> **PROBLEM**
Beneath this task are records; print exactly the stretch of them from the line with "You are a computer-use" through the line with "Instruction: Select the", both ends included.

> **DATA TO PROCESS**
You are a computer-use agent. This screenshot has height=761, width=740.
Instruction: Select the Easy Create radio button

---

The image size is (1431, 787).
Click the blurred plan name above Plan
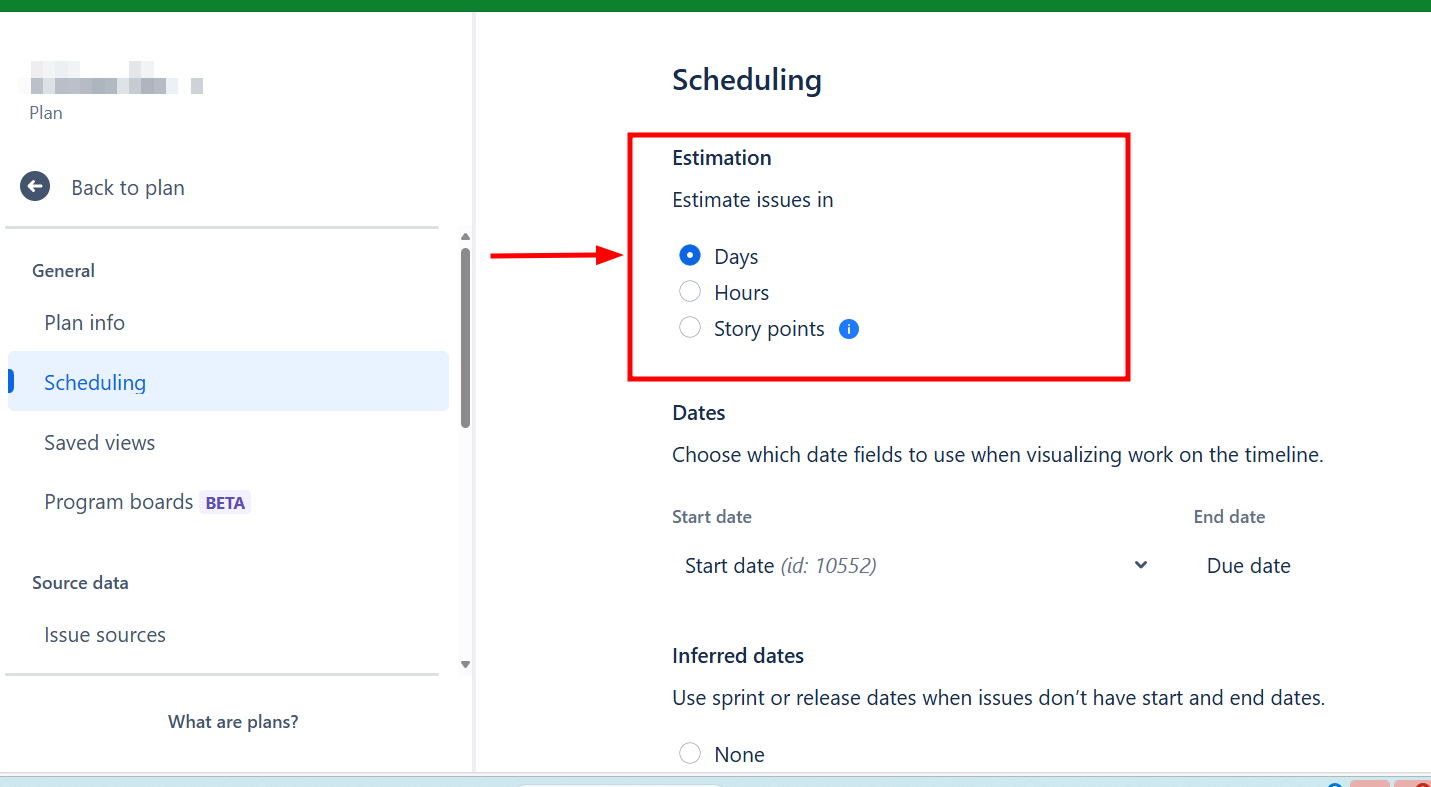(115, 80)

> **EXERCISE SOLUTION**
You are a computer-use agent. This screenshot has height=761, width=740.
Instruction: Select the Easy Create radio button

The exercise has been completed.